Tego samego dnia padł rekord na dzieło żyjącego artysty- rzeźbę Jeffa Koonsa „Balloon Dog (Orange)”-sprzedaną za58,5 miliona dolarów. A dzień później dom aukcyjny Sothebys sprzedaje podczas Aukcji Sztuki Współczesnej dzieła o wartości 380 milionów dolarów ( w tym pracę Andyego Warhola „Silver Car Crash (Double Disaster)” z 1963 r. za 105 mln dolarów).
Co ciekawe, Polska wcale nie pozostaje w tyle, i tak dom aukcyjny DESA Unicum, zdecydowany faworyt wśród polskiego rynku sztuki, w pierwszej połowie 2013 roku osiąga obrót przekraczający 10 milionów złotych, z czego ponad połowa pochodzi z rynku sztuki współczesnej. Co kupuje się najczęściej? Najpopularniejsze są prace artystów: Jerzego Nowosielskiego i Wojciecha Fangora.
Osiągnięte w 2013 roku rekordy, potwierdzają tylko tezę, jakoby inwestowanie w sztukę było nie tylko opłacalne, ale również coraz bardziej popularne już nie tylko na świecie, ale także w Polsce. Dostępność, oraz szeroki wybór dzieł, a także ich wartości (aukcje zaczynające się od 100 zł), powiększanych regularnie o dzieła sztuki współczesnej powoduje, że na inwestycję w sztukę, kiedyś możliwą tylko przez zamożnych i kolekcjonerów decyduje się zwykły Pan Kowalski. Ale czy mu się to opłaci?

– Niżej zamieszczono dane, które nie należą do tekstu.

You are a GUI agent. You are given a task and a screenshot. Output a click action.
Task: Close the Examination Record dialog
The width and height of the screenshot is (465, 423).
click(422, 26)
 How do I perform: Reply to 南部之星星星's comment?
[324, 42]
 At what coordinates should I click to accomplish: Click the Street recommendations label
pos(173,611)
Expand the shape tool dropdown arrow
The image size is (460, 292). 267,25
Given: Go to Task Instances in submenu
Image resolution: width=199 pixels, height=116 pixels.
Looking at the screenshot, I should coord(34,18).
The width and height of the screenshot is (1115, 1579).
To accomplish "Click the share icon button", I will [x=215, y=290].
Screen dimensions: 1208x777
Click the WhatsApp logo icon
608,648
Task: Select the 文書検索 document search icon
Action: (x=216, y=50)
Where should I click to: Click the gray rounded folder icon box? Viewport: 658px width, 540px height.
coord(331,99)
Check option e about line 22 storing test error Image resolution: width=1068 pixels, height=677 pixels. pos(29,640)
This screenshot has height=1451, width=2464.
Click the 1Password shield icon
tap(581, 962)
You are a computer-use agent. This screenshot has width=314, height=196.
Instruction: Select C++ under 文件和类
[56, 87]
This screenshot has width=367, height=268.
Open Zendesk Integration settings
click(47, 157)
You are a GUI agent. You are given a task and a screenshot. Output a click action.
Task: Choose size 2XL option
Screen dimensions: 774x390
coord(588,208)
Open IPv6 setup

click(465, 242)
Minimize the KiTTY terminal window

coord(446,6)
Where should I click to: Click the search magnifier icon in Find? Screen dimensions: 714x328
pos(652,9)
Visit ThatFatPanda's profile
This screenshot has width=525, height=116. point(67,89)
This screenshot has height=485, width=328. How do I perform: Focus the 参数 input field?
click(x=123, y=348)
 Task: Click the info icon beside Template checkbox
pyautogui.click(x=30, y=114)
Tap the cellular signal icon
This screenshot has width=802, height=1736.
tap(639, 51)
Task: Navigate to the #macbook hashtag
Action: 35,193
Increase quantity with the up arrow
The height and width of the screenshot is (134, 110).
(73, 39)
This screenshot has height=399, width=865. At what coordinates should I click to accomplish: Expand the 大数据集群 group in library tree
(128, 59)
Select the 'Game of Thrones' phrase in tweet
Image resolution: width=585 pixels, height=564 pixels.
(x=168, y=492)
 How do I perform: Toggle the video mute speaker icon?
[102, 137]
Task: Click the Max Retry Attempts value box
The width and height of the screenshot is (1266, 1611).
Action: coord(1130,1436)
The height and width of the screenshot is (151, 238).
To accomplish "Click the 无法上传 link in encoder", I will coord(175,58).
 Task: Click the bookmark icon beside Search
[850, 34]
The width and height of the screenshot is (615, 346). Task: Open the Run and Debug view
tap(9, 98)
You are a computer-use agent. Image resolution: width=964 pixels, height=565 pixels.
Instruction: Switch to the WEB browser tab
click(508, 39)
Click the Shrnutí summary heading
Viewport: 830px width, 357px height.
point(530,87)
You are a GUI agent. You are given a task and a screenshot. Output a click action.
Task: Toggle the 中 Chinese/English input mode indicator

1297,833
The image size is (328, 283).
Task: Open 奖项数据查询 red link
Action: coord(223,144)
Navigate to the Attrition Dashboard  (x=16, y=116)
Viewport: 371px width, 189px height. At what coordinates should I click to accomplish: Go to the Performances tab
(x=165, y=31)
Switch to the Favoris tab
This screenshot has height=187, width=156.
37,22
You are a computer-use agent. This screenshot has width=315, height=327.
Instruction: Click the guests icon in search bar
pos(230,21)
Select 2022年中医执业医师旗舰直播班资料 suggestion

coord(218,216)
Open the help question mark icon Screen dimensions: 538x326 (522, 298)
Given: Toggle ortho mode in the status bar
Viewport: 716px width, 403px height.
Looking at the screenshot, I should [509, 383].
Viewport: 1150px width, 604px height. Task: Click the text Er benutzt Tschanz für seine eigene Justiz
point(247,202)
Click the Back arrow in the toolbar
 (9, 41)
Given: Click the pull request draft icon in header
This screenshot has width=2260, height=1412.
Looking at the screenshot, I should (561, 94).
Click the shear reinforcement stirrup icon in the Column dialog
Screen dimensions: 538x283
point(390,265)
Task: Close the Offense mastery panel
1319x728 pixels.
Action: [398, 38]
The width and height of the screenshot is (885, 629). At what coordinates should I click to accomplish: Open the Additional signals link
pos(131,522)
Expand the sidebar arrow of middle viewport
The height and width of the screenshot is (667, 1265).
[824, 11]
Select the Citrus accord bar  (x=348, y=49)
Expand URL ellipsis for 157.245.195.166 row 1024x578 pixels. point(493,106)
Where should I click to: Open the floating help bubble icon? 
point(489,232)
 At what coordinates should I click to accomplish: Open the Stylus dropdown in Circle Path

Obecna sytuacja rynku polskiego przedstawia się optymistycznie. W 2011 roku sprzedaż wzrosła o 16,6%, co dało początek gwałtownemu wzrostowi. W pierwszej połowie 2012 roku wartość sprzedanych dzieł osiągnęła 30,1 mln zł, co daje wzrost o ponad 90% w ciągu 12 miesięcy i jest rekordową wartością od 1989 roku. Pomimo spadku dynamiki w drugiej połowie roku, łączna wartość sprzedaży w całym roku wyniosła 60,5 miliona złotych (wzrost o 25% niż w 2011 roku). Wynik ten czyni stanowi jeden z najlepszych w historii naszego kraju. Prognozuje się, że liczba funduszy sztuki w Polsce będzie stale wzrastać, co będzie jednocześnie czynnikiem do rozwoju sektorów bankowości związanych ze sztuką, powiększając tym samym wachlarz możliwości inwestycji oraz dodatkową dywersyfikację portfela.
Przed zakupem dzieła sztuki warto jednak skorzystać z porady eksperta, aby upewnić się, że nasza transakcja będzie bezpieczna zarówno pod względem prawnym jak i finansowym.